From the GLIMMIX NLOPTIONS passage below, list every distinct TECHNIQUE= value in the default techniques table.

• Source passage:
===

# The GLIMMIX Procedure

### NLOPTIONS Statement

• NLOPTIONS <options>;

Most models fit with the GLIMMIX procedure typically have one or more nonlinear parameters. Estimation requires nonlinear optimization methods. You can control the optimization through options in the NLOPTIONS statement.

Several estimation methods of the GLIMMIX procedure (METHOD= RSPL, MSPL, RMPL, MMPL) are doubly iterative in the following sense. The generalized linear mixed model is approximated by a linear mixed model based on current values of the covariance parameter estimates. The resulting linear mixed model is then fit, which is itself an iterative process (with some exceptions). On convergence, new covariance parameters and fixed-effects estimates are obtained and the approximated linear mixed model is updated. Its parameters are again estimated iteratively. It is thus reasonable to refer to outer and inner iterations. The outer iterations involve the repeated updates of the linear mixed models, and the inner iterations are the iterative steps that lead to parameter estimates in any given linear mixed model. The NLOPTIONS statement controls the inner iterations. The outer iteration behavior can be controlled with options in the PROC GLIMMIX statement, such as the MAXLMMUPDATE= , PCONV= , and ABSPCONV= options. If the estimation method involves a singly iterative approach, then there is no need for the outer cycling and the model is fit in a single optimization controlled by the NLOPTIONS statement (see the section Singly or Doubly Iterative Fitting).

The syntax and options of the NLOPTIONS statement are described in the section NLOPTIONS Statement in Chapter 19: Shared Concepts and Topics.

Note that in a GLMM with pseudo-likelihood estimation, specifying TECHNIQUE=NONE has the same effect as specifying the NOITER option in the PARMS statement. If you estimate the parameters by METHOD= LAPLACE or METHOD= QUAD , TECHNIQUE=NONE applies to the optimization after starting values have been determined.

The GLIMMIX procedure applies the default optimization technique shown in Table 44.14, depending on your model.

Table 44.14: Default Techniques

Model Family

Setting

TECHNIQUE=

GLM

DIST=NORMAL

NONE

GLM

otherwise

NEWRAP

GLMM

PARMS  NOITER, PL

NONE

GLMM

binary data, PL

NRRIDG

GLMM

otherwise

QUANEW

===

• Supplied data:
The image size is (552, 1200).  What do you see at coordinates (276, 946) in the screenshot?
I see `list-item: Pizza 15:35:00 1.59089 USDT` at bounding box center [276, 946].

===

• Expected answer: NONE, NEWRAP, NRRIDG, QUANEW